Most families fail to pass on their wealth to their grandchildren – my latest research from Cambridge University shows that there is a 91 per cent failure rate of wealth successfully transferring to the third generation. As the saying goes, ‘shirtsleeves to shirtsleeves in three generations’.
The reason for this failure rate is not that wealthy families don’t have the best legal advice or tax planning. It is that they ignore the huge strains that wealth – like poverty – places on personal relationships.
I have worked with over 30 billionaire families over the past decade, helping them to understand how to get the best from the human capital within their families, complementing their natural ability to get the best from the financial capital within their business.
What exactly is Human Capital? It is the value of a family’s combined skills and the quality of their interactions.

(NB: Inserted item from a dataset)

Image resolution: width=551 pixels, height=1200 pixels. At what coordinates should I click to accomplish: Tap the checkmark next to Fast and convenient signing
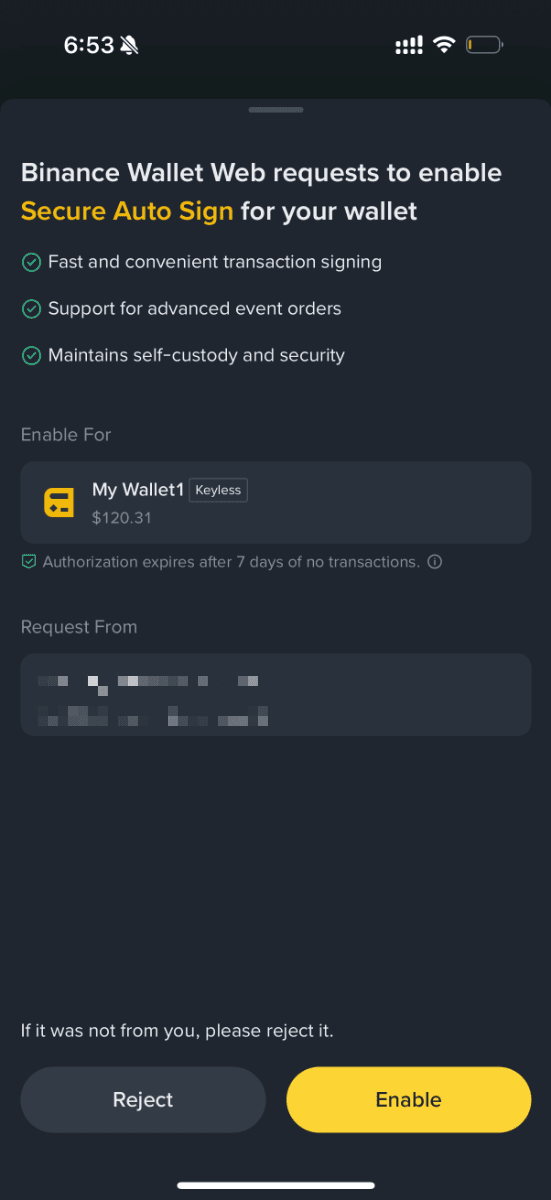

It is the cornerstone of a family’s ability to transition wealth, because it comprises next generation education, effective internal governance, intensive scenario planning, addressing parental concerns, managing conflict and the crucial ongoing dialogue about roles, responsibilities and competencies of family members.
Human Capital is, without doubt, the most difficult and important aspect of a family’s ability to pass wealth on successfully.
Every family approaching a transition faces a field of hidden ‘land mines’.
From a Financial Capital perspective, the route is generally clear in terms of portfolio structuring, asset allocation, tax mitigation and estate planning. These paths are clearly marked out, having been walked before by many successful families.
“Human Capital is, without doubt, the most difficult and important aspect of a family’s ability to pass wealth on successfully.”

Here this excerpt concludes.